Efficient Spatial Indexing

Prateek Agarwal
3 min readNov 2, 2020

Leveraging spatial indices for geospatial feature engineering

This post explains k-nearest neighbors as a feature engineering technique in geospatial machine learning for a project about predicting gentrification in Philadelphia. For more context on the project as a whole, see this post.

Many geospatial datasets include data detailing locations of specific events, such as incidents of crime. In order to use this crucial data as features for house price prediction, this city-wide data had to be converted into a consistent, per-parcel feature. One technique I used was identifying the average distance to the k nearest neighbors of each event. For example, one feature could be the average distance to the 10 closest recorded crimes over each year. Naively carrying out this operation would entail:

For each parcel:

  1. Calculate the distance to every crime incident
  2. Average the value of the 10 closest crimes

With about 580,000 parcels and 200,000 crime incidents per year for 7 years, this algorithm would be far too inefficient. Instead, I leveraged spatial indices to speed up the process.
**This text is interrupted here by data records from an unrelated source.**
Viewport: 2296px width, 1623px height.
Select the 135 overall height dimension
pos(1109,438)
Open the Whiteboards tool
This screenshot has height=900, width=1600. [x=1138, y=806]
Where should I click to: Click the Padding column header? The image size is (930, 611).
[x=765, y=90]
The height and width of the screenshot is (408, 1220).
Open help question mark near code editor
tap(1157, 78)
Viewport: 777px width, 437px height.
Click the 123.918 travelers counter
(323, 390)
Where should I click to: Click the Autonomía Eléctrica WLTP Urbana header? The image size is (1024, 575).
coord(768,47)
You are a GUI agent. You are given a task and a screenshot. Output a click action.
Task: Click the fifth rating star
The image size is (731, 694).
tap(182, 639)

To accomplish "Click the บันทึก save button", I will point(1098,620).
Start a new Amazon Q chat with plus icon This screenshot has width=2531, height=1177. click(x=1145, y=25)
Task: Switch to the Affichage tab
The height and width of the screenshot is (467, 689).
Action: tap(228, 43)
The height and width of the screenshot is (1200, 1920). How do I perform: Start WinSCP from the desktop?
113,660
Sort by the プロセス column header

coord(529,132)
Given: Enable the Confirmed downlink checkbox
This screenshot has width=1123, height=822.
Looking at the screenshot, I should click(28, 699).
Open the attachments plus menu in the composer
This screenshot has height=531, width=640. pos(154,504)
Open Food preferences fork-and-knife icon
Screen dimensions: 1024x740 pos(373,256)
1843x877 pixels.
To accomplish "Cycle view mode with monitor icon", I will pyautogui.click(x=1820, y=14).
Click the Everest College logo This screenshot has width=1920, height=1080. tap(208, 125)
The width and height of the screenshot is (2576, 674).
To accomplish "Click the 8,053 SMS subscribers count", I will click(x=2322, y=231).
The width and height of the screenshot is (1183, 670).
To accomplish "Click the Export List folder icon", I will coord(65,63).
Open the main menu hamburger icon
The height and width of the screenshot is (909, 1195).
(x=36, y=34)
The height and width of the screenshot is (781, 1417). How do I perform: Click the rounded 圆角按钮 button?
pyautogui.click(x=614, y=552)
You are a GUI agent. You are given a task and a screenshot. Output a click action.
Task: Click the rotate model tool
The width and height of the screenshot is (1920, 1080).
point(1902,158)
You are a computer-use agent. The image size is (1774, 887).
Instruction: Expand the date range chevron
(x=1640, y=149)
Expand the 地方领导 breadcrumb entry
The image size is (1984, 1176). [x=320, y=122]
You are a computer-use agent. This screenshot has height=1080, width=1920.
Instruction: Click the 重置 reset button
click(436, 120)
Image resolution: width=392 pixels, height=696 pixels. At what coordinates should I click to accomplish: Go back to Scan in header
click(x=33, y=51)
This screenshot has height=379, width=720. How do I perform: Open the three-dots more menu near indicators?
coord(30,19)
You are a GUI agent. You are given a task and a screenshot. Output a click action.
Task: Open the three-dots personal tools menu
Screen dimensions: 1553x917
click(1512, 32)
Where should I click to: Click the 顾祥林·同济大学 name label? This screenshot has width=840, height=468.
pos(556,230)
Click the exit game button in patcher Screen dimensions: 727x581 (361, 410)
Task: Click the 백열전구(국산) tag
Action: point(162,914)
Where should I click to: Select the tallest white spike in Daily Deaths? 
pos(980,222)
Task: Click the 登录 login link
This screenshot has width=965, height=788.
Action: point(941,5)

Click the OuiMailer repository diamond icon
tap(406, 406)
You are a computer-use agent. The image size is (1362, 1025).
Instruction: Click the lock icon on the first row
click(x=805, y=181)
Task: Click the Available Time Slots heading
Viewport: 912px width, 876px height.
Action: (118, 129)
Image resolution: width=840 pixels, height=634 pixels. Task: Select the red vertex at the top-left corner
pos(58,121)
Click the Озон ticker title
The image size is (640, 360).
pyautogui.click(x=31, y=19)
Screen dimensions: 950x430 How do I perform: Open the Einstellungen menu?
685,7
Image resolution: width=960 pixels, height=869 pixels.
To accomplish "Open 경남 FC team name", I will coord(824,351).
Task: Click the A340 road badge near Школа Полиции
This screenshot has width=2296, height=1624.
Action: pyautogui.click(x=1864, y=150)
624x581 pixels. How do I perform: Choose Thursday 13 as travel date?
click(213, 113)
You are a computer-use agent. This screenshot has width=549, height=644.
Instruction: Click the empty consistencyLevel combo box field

Spatial indices use the bounding boxes of arbitrary geometries (polygons, points, lines, and geometry collections) to reduce the search space of common spatial operations. Several GIS systems, including Shapely — the underlying spatial data package for GeoPandas in Python — and Simple Features for R, make use of the R-tree data structure to organize bounding boxes in an efficient, searchable manner.

Example of Spatial Data and Corresponding R-Tree

The R-tree is a tree structure that constantly adapts to the spatial data contained within it. Geospatial objects in R-trees are abstracted to their minimum bounding box, which is the minimum rectangle that fully encloses the shape. The “R” in R-tree references these rectangles. Leafs in the R-tree are the bounding box of a single object, with references to the actual geometries as well. Nodes are the bounding box that minimally encloses all child geometries. In a recursive manner, the root node is a bounding box containing all geometries in the table. The R*-tree, a useful variant of the R-tree, enforces that nodes in the same level do not have overlapping bounding boxes.

Checking the intersection of two axis-parallel rectangles boils down to simply comparing the coordinates of the four corners of either rectangle for overlap, which is much simpler than comparing the arbitrary shapes in a data table. The bounding boxes and R-trees are created at initialization of a GeoDataFrame in Python or a Simple Features table in R. There is additional start-up cost associated with the creation of the R-tree, but it is nominal compared to the query speed improvement. Using bounding boxes and spatial indices, the previous feature example with 10 nearest crimes becomes:

  • Create a spatial index S for each year of crime incidents
  • For each parcel P:
  1. Extract the bounding box B of the parcel
  2. Find intersections between B and events in S
  3. Iterate through this subset of parcels for the closest points to P

With larger comparisons, and particularly when computing values for the thousands of parcels, this query technique improves speed significantly. Instead of comparing each parcel to every crime incident, we compare each parcel only to crimes within its expanded bounding box. Thus, for each parcel, instead of computing 200,000 distances, we would only have to compute ~30.

With a combination of fast distance measures, k-nearest neighbor searches, and intersections, the various data sources were wrangled into a rich, per-parcel feature vector.